For these reasons, the judgment of the district court is affirmed.
Affirmed.
. In 1936, the Railway Labor Act, 45 U.S.C. §§ 151 et seq, was extended to the air transportation industry except for § 3, 45 U.S.C. § 153, which dealt with the National Railroad Adjustment Board. See International Association of Machinists v. Central Airlines, Inc., 372 U.S. 682, 685-86, 83 S.Ct. 956, 958-59, 10 L.Ed.2d 67 (1963). In place of § 3’s grievance system, Congress 1) authorized the creation of a National Air Transport Adjustment Board, and 2) required in the interim that each air carrier and its employees establish system, group, or regional boards of adjustment. The National Air Transport Adjustment Board has never been created; we deal here with a system board of adjustment. See 45 U.S.C. §§ 184, 185. Cf. Hunt v. Northwest Airlines, Inc., 600 F.2d 176, 178-79 (8th Cir.), cert. denied, 444 U.S. 946, 100 S.Ct. 308, 62 L.Ed.2d 315 (1979).

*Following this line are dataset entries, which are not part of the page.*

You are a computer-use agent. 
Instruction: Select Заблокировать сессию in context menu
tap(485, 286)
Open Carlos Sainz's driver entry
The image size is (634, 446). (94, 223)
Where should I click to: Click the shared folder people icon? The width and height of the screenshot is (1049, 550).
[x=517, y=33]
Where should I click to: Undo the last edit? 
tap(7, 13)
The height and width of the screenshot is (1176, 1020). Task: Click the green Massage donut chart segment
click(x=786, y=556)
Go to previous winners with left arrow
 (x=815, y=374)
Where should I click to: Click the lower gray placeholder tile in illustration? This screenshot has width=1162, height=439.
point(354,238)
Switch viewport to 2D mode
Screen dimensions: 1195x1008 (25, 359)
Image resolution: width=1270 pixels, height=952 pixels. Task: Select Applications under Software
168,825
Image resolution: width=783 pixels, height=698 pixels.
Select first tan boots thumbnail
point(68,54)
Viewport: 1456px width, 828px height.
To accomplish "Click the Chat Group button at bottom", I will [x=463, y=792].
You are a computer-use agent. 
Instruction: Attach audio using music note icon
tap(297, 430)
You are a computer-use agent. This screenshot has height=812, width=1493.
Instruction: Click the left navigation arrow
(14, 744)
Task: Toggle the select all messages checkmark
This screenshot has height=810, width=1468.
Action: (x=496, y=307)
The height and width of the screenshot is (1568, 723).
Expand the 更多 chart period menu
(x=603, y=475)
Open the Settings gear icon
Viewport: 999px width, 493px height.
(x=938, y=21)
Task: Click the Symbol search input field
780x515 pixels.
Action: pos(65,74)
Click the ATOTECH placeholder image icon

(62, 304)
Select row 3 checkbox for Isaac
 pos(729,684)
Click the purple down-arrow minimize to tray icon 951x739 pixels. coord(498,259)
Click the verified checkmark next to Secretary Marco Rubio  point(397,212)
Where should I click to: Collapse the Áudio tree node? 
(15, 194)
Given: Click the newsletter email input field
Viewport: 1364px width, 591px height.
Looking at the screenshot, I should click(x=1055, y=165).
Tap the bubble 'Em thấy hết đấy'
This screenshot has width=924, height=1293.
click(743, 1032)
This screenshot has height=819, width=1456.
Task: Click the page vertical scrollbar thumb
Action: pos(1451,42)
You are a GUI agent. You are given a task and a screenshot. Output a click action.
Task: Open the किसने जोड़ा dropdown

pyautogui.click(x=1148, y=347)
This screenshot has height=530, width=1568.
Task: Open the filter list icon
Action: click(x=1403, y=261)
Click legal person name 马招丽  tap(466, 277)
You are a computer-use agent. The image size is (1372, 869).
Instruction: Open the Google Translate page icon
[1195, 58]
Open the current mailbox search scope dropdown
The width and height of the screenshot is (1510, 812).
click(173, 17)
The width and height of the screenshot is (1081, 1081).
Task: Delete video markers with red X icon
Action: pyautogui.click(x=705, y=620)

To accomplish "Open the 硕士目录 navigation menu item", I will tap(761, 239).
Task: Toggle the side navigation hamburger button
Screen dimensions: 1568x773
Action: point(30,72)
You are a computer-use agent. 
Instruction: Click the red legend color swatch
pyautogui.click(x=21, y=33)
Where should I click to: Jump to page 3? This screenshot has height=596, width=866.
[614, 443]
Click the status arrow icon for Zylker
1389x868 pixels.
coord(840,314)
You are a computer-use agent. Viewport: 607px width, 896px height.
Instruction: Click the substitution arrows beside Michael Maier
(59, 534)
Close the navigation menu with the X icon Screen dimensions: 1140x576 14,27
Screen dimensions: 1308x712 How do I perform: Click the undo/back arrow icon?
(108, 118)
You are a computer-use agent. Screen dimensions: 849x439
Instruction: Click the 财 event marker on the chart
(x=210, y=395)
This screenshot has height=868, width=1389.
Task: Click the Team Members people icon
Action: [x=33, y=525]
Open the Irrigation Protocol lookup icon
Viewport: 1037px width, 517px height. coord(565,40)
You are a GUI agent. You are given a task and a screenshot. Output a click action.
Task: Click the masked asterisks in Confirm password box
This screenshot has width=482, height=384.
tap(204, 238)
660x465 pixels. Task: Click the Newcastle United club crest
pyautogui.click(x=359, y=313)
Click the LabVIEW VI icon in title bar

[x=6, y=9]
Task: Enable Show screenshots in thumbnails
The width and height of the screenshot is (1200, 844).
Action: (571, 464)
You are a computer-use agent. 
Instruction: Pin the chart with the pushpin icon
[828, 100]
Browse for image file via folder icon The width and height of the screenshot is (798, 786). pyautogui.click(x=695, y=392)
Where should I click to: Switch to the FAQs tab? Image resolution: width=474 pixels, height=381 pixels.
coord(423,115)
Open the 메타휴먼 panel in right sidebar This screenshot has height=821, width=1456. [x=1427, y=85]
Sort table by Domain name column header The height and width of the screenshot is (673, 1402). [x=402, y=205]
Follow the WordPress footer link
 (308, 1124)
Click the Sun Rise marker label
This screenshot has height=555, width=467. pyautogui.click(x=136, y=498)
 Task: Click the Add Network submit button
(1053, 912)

. Stanton’s criminal case took two years to get to trial. In the meantime, he was in an accident; he lost his Federal Aviation Administration license; he recovered that license in March 1979.
. The Board concluded:
The evidence presented by the grievant that the leave was forced, rather than voluntary, consisted solely of his own testimony that he was told to take a leave of absence or be fired. Captain Loranger denied that he had ever told the grievant that he must take a leave or be fired. Captain Smith and Captain Cardno testified that no alternatives to the leave of absence, such as termination or holding out of service, had been considered by them or suggested to the grievant. The grievant testified in this case and in other proceedings (transcripts of which were read or admitted into the record) that he did not consider the action of the Company as a threat. ... The only evidence of any action or statement by the Company that [Stanton] would receive back pay and benefits is the grievant’s own testimony that Captain Loran-ger said, “If you are innocent don’t worry about it.” The grievant did not mention this, however, in his testimony before the System Board in 1976. Captain Loranger denied ever having made any statement that might have led the grievant to believe that he would *836receive back pay and benefits. This Board concludes that the preponderance of the evidence indicates that no statements or actions by the Company could have reasonably formed the basis for a belief by the grievant that he was being held out of service and that back pay and benefits would be forthcoming should he be acquitted.
[Footnotes omitted.]
. When the jury verdict was rendered concluding that ALPA had breached the duty of fair representation it owed to Stanton, both ALPA and Delta filed motions for judgments notwithstanding the verdict alleging that, as a matter of law, the evidence was not sufficient to support Stanton’s duty of fair representation claim. Their motions were denied. In their cross-appeals they attack the soundness of that denial. However, counsel agreed that we need go into the merits of their cross-appeals only if we were to find merit in one of appellant Stanton’s contentions. Since we reject appellant Stanton’s claims, we need not consider the merits of the cross-appeals, and we dismiss them.
. The Delta Air Lines System Board of Adjustment, established in compliance with 45 U.S.C. § 184, see note 1, supra, consists of four members, two of whom are selected by ALPA and two of whom are appointed by Delta. Decisions are made by a majority vote of all members and, in case of a deadlock, a neutral member is appointed. Compensation and expenses for this fifth member are borne equally by Delta and ALPA.
. “I think that everyone will agree that, in order to reach the question of unfair representation at all, it has to be determined that the leave that Stanton took was not voluntary.
“So I submit to you that you need to consider whether this leave was voluntary, under these circumstances. I submit to you that the evidence will show that it was voluntary.”
. The questions presented to the jury, as explained by the judge, asked the jurors to decide whether the union had represented Stanton fairly and whether any breach of the union’s duty “caused Mr. Stanton to fail to file a timely grievance.” The court concluded by specifically saying, “you are not to concern yourselves with whether Delta was correct or not correct in denying the grievance which was filed in the year 1975.”